-- start Task data --

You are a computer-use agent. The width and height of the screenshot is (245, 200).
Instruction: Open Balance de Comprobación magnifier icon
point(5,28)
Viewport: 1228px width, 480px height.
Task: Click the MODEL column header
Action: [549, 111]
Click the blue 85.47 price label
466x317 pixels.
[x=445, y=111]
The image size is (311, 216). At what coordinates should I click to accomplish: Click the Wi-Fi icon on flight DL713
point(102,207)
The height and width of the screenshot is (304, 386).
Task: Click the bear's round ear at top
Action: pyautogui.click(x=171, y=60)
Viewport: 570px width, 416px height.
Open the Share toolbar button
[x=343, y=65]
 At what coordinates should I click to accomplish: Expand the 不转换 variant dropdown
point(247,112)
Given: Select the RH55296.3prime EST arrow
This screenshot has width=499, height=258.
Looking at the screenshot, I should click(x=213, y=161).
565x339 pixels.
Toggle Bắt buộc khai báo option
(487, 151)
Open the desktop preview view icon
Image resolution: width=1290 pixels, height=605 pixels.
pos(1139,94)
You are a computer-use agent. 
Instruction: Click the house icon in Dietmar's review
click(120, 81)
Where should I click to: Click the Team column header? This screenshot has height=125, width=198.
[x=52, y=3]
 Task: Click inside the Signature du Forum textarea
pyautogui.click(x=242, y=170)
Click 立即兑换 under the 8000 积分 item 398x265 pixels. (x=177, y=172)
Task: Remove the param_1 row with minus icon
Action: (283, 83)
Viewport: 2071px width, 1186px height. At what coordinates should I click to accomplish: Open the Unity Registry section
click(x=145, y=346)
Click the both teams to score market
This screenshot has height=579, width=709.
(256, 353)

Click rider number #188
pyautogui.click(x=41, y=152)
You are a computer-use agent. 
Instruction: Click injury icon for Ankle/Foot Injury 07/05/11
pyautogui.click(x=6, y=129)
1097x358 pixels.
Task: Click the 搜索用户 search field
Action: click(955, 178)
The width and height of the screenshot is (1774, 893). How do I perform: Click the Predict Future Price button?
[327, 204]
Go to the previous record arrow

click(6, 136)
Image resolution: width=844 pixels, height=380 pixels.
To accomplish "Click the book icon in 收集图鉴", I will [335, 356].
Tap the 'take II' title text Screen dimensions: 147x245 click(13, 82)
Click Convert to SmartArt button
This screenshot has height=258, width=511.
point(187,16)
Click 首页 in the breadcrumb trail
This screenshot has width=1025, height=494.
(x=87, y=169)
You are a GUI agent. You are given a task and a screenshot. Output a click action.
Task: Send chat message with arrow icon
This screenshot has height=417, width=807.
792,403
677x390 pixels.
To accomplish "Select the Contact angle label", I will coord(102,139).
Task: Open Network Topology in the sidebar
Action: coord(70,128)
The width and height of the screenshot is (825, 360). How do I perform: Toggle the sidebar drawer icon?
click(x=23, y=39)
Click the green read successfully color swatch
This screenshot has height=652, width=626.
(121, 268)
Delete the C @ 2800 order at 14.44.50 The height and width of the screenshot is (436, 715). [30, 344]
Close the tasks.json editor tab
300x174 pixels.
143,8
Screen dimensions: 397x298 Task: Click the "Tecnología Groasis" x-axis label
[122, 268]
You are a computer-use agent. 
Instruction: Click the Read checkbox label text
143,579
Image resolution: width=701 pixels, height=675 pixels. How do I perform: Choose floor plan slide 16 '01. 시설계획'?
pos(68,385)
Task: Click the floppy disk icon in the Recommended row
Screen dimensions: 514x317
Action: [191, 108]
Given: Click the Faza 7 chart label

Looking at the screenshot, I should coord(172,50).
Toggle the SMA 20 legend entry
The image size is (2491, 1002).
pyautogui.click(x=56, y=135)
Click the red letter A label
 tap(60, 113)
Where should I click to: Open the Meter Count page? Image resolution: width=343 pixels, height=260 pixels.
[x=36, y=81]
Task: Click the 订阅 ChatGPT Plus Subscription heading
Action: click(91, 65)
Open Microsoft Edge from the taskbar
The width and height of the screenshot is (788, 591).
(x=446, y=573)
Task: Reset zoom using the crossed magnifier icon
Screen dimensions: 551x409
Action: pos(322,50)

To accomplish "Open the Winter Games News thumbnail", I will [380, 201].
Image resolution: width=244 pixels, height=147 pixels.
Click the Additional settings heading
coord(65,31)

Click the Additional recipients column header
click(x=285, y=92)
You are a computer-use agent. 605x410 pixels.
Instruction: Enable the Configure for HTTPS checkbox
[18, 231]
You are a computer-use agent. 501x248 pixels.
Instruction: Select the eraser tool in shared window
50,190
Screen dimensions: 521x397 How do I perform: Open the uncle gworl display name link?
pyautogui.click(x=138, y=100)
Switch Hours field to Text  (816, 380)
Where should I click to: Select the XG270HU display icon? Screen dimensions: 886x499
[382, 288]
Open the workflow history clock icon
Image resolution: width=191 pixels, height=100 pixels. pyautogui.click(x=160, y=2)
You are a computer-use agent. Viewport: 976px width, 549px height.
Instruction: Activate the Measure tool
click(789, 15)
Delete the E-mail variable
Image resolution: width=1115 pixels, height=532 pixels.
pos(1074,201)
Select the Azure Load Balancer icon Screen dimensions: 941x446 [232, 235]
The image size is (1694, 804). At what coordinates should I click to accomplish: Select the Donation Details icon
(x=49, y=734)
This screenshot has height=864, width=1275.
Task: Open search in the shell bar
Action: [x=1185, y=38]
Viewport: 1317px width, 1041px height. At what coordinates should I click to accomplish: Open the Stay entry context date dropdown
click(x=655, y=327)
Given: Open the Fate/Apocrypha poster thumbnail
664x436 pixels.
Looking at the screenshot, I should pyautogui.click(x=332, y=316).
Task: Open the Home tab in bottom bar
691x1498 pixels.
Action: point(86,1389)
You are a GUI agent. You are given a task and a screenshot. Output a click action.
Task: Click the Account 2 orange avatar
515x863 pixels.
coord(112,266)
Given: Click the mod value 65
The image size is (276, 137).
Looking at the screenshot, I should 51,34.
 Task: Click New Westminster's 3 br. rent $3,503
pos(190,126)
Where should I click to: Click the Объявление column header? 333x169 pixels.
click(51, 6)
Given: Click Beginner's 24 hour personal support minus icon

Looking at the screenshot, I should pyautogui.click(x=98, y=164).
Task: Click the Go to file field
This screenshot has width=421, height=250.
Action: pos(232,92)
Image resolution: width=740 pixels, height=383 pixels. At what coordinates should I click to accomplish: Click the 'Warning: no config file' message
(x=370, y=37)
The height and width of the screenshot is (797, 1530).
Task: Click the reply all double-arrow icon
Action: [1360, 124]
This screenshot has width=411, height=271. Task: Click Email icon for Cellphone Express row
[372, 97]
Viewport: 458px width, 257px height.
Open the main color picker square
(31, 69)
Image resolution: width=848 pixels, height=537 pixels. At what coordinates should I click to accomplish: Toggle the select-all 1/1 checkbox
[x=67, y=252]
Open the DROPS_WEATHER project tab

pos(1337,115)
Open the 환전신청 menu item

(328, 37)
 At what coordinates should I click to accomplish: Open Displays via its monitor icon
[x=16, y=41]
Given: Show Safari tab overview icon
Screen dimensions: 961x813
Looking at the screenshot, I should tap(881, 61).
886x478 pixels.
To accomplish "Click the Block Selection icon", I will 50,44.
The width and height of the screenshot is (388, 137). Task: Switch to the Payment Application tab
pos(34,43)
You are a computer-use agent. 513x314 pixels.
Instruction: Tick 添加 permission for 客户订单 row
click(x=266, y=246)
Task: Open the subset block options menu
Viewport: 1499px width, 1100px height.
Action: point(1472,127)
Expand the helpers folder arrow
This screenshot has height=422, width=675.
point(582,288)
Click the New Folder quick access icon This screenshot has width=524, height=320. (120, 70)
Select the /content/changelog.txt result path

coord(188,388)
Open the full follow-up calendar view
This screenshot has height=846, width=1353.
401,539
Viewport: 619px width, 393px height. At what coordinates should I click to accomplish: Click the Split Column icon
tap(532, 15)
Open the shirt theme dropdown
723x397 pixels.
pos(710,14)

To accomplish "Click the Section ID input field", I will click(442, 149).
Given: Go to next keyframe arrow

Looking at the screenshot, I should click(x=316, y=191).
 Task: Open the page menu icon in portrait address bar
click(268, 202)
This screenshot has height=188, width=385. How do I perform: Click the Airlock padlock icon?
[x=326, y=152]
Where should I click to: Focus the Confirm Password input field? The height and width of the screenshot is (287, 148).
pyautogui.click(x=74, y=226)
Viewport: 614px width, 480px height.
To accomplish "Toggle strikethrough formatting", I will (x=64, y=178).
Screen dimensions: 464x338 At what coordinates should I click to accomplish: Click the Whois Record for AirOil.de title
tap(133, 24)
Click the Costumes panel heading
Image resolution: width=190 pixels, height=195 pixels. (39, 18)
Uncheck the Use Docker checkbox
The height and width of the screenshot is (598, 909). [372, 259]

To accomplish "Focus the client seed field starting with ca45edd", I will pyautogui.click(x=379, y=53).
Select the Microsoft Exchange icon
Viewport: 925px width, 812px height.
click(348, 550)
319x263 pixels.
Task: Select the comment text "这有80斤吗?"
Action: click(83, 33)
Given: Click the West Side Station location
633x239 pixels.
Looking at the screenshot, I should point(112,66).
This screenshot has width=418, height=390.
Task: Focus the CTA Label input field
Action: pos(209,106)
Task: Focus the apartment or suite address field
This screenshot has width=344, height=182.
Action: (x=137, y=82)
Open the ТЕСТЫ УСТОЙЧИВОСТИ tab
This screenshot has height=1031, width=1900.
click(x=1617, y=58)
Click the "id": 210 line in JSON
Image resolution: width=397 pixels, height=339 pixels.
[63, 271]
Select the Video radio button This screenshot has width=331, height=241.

-- end Task data --

What to work on → Lay out everything from the line containing "The image size is (311, 216)." down to the line containing "point(247,112)", inclusive, as a Markdown table with columns Row and Line. Number each line in Row and skip any blank lines.

Exercise answer →
| Row | Line |
|---|---|
| 1 | The image size is (311, 216). At what coordinates should I click to accomplish: Click the Wi-Fi icon on flight DL713 |
| 2 | point(102,207) |
| 3 | The height and width of the screenshot is (304, 386). |
| 4 | Task: Click the bear's round ear at top |
| 5 | Action: pyautogui.click(x=171, y=60) |
| 6 | Viewport: 570px width, 416px height. |
| 7 | Open the Share toolbar button |
| 8 | [x=343, y=65] |
| 9 |  At what coordinates should I click to accomplish: Expand the 不转换 variant dropdown |
| 10 | point(247,112) |